> [Directions] Duplicate word for word the part of the patch review reply below between "On Wed, Dec" and "ignoring encoding errors.", inclusive.

> [Extract provided]
[start]
Re: [PATCH 1/2] scripts/spdxcheck.py: Always open files in binary mode

From: Jeremy Cline
Date: Wed Dec 12 2018 - 13:14:16 EST


Hi,

On Wed, Dec 12, 2018 at 02:12:09PM +0100, Thierry Reding wrote:
> From: Thierry Reding <treding@xxxxxxxxxx>
>
> The spdxcheck script currently falls over when confronted with a binary
> file (such as Documentation/logo.gif). To avoid that, always open files
> in binary mode and decode line-by-line, ignoring encoding errors.
>
> One tricky case is when piping data into the script and reading it from
> standard input. By default, standard input will be opened in text mode,
> so we need to reopen it in binary mode.
>
> Signed-off-by: Thierry Reding <treding@xxxxxxxxxx>
> ---
> scripts/spdxcheck.py | 6 ++++--
> 1 file changed, 4 insertions(+), 2 deletions(-)
>
> diff --git a/scripts/spdxcheck.py b/scripts/spdxcheck.py
> index 5056fb3b897d..e559c6294c39 100755
> --- a/scripts/spdxcheck.py
> +++ b/scripts/spdxcheck.py
> @@ -168,6 +168,7 @@ class id_parser(object):
> self.curline = 0
> try:
> for line in fd:
> + line = line.decode(locale.getpreferredencoding(False), errors='ignore')
> self.curline += 1
> if self.curline > maxlines:
> break
> @@ -249,12 +250,13 @@ if __name__ == '__main__':
>
> try:
> if len(args.path) and args.path[0] == '-':
> - parser.parse_lines(sys.stdin, args.maxlines, '-')
> + stdin = os.fdopen(sys.stdin.fileno(), 'rb')
> + parser.parse_lines(stdin, args.maxlines, '-')
> else:
> if args.path:
> for p in args.path:
> if os.path.isfile(p):
> - parser.parse_lines(open(p), args.maxlines, p)
> + parser.parse_lines(open(p, 'rb'), args.maxlines, p)
> elif os.path.isdir(p):
> scan_git_subtree(repo.head.reference.commit.tree, p)
> else:
> --
> 2.19.1
>

It might be worth noting this fixes commit 6f4d29df66ac
("scripts/spdxcheck.py: make python3 compliant") and also Cc this for
stable since 6f4d29df66ac got backported to v4.19. While that commit
did indeed make the script work with Python 3 for piping data, it broke
Python 2 and made its way to stable.

Reviewed-by: Jeremy Cline <jcline@xxxxxxxxxx>

Regards,
Jeremy
[end]
> [Material]
[start]
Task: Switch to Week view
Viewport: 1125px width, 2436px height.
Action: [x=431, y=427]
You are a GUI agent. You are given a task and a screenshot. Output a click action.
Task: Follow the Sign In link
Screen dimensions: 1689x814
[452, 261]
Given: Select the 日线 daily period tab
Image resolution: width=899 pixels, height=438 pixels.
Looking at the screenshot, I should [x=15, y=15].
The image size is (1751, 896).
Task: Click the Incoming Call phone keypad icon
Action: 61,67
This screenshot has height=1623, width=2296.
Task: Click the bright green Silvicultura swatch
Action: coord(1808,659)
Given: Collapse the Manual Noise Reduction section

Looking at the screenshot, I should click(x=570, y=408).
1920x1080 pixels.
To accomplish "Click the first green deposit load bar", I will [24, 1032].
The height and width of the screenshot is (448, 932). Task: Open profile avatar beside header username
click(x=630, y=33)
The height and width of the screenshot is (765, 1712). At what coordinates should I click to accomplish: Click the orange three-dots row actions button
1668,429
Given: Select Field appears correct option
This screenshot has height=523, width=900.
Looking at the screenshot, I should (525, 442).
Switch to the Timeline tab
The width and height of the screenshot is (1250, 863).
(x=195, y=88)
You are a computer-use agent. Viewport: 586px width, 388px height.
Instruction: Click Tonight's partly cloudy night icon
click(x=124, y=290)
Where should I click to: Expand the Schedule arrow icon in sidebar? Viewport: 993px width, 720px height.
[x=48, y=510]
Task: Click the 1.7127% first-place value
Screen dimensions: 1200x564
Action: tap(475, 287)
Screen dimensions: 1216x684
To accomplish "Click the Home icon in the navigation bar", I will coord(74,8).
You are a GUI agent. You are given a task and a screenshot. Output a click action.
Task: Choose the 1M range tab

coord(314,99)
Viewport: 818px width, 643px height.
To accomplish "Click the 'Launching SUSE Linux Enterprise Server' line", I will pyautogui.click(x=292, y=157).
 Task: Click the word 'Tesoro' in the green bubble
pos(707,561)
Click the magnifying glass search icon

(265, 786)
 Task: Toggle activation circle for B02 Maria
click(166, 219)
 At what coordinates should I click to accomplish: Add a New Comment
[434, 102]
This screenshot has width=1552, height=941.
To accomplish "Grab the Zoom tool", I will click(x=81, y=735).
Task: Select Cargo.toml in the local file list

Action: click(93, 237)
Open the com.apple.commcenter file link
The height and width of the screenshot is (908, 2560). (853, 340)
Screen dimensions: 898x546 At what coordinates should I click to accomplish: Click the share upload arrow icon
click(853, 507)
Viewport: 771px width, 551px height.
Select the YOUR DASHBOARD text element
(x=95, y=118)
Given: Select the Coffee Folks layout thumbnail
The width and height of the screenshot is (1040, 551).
[end]
> [Output for this task]
On Wed, Dec 12, 2018 at 02:12:09PM +0100, Thierry Reding wrote:
> From: Thierry Reding <treding@xxxxxxxxxx>
>
> The spdxcheck script currently falls over when confronted with a binary
> file (such as Documentation/logo.gif). To avoid that, always open files
> in binary mode and decode line-by-line, ignoring encoding errors.